Enhancing or improving this natural repair process is one avenue for the discovery of new treatment options for existing damage in MS.
New research from New York University, published in the prestigious journal Nature, has identified that blocking a molecule in the stem cells in the brain successfully improves the stem cells’ ability to repair damaged myelin.
Two types of brain stem cells can remyelinate nerve fibres – oligodendrocyte progenitor cells and neural stem cells. The researchers concentrated on one subset of neural stem cells that carried a molecule known as Gli1. These stem cells are involved specifically in restoring damaged myelin in the adult brain and spinal cord.

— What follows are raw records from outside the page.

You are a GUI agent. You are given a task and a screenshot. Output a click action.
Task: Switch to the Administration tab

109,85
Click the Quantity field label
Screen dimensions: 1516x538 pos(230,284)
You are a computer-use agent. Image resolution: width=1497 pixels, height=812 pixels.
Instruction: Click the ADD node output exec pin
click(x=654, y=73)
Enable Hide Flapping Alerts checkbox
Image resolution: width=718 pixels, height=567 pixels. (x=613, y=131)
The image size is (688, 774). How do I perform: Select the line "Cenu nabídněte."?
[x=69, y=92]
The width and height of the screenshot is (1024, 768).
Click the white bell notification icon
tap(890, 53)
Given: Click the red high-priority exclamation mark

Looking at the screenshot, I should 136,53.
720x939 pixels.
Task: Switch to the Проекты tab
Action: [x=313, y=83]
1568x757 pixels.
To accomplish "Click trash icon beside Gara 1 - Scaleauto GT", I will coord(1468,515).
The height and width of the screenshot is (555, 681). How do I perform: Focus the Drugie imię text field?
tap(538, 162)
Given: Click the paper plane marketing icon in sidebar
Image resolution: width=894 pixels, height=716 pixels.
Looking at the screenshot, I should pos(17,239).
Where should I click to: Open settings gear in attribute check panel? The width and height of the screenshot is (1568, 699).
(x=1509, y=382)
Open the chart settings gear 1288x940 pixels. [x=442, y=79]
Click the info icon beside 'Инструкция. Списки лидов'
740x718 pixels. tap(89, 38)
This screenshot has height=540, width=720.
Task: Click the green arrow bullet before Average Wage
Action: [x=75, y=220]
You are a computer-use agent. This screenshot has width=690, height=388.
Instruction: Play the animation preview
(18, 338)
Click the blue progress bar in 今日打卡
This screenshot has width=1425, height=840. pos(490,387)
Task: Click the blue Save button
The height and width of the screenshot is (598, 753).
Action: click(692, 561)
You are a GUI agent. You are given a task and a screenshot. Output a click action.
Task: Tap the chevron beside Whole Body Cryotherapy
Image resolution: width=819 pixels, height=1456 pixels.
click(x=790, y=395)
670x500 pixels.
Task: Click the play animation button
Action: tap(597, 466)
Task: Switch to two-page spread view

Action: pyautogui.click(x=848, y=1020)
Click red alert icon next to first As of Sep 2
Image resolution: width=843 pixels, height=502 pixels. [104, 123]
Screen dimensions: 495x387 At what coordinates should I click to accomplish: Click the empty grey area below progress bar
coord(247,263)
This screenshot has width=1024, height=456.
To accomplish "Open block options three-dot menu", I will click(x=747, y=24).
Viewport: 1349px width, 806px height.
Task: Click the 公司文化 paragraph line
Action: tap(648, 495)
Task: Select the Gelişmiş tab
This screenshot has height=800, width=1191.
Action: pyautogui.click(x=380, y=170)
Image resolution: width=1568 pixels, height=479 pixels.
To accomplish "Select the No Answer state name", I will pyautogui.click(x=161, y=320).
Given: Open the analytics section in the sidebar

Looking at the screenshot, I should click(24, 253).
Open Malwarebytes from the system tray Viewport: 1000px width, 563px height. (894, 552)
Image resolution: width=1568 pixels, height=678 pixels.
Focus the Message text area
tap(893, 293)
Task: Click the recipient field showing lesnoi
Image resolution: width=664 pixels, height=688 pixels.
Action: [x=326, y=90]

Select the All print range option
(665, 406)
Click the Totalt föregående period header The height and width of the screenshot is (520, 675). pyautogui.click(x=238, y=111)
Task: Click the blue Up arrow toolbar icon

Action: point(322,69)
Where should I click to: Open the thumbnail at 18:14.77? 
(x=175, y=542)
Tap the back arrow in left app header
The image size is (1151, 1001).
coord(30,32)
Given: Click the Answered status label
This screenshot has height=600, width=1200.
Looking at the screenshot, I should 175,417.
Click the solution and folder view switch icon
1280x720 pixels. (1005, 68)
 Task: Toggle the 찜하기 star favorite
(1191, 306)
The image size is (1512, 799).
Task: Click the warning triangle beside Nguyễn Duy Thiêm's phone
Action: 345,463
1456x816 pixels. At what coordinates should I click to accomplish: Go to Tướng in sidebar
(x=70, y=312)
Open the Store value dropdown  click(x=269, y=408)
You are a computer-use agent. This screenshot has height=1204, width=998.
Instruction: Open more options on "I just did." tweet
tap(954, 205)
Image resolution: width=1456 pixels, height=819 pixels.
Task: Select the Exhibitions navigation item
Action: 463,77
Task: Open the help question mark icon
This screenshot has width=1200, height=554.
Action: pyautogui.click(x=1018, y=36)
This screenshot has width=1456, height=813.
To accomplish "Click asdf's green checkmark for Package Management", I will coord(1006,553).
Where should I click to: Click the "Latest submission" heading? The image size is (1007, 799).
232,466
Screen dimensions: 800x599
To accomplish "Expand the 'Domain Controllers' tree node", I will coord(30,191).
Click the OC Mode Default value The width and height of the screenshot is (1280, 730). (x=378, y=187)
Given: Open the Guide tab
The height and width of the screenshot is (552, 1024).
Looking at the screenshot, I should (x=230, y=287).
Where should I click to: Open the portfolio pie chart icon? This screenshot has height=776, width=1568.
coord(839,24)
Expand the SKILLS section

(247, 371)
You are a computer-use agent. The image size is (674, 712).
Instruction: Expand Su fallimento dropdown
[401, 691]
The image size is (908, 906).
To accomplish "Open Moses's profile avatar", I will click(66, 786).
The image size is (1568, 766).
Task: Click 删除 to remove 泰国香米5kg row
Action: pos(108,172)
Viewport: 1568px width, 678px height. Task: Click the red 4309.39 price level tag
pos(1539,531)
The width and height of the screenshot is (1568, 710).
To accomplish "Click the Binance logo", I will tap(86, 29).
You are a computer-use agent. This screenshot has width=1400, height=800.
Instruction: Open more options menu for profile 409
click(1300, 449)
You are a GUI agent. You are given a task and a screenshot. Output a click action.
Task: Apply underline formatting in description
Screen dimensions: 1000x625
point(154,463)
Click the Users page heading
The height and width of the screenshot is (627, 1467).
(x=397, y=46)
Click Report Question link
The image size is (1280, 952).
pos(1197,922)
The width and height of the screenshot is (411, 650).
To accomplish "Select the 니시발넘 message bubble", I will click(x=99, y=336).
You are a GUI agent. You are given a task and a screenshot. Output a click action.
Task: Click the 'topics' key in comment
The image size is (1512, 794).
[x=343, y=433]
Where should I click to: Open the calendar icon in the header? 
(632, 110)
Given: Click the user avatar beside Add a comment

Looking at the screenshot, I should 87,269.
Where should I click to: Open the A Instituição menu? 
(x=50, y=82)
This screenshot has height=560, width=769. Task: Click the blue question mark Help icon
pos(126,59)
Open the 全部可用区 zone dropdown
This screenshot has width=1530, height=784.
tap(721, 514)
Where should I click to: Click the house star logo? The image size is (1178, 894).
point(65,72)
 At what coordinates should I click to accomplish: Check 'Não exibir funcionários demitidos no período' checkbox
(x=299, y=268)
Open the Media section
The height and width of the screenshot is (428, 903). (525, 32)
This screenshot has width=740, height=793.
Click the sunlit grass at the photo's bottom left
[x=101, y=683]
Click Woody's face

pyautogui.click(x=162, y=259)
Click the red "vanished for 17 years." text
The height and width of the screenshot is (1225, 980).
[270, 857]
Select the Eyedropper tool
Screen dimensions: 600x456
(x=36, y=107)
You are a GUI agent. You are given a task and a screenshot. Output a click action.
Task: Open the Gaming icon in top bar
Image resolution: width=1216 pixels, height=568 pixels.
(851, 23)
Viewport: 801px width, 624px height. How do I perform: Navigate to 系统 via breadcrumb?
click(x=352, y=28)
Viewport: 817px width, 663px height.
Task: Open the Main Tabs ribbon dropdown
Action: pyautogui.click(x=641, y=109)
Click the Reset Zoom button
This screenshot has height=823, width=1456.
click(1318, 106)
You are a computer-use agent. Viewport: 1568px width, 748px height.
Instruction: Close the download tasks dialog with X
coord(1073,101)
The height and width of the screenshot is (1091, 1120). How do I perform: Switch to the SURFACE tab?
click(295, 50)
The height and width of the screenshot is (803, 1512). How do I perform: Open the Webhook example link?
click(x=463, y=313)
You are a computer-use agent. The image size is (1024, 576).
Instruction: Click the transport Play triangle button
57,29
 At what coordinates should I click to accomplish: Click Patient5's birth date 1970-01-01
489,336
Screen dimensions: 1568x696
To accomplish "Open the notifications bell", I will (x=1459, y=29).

The researchers first tested the stem cells in mouse models where myelin had been damaged using a toxin. They showed that the Gil1 neural stem cells were able to move into areas of damaged myelin and restore lost myelin. They noticed that at the final stage of the repair process the Gli1 molecule was reduced. This prompted the researchers to test what would happen if the Gli1 molecule was blocked completely. Remarkably, they showed that the myelin repair process was significantly improved when the Gli1 molecule was genetically blocked in the stem cells.
In another series of experiments, when Gli1 was blocked using a drug given either orally or by injection into the mice, further increased levels of myelin repair was seen. The use of the drug did not affect myelin repair being carried out by other types of stem cells (such as oligodendrocyte progenitor cells) so the increase in myelin repair by the Gli1-blocked neural stem cells was in addition to other remyelination processes.
The final set of experiments used a mouse model where myelin is damaged by inflammation, a model which more closely resembles the human form of MS. When Gli1 was blocked by a drug in these experiments, the relapses were less severe and the recovery of function after the relapse was better. Mice who received the drug also had higher overall levels of myelin, less damage to nerve fibres and the number of nerve cells in the spinal cord were higher, suggesting that blocking Gli1 protects nerve cells from damage as well as promoting myelin repair.
While much work remains to be done to see if modulating Gli1 in human stem cells can promote myelin repair, these exciting results have uncovered a potentially new approach for treating damage in MS.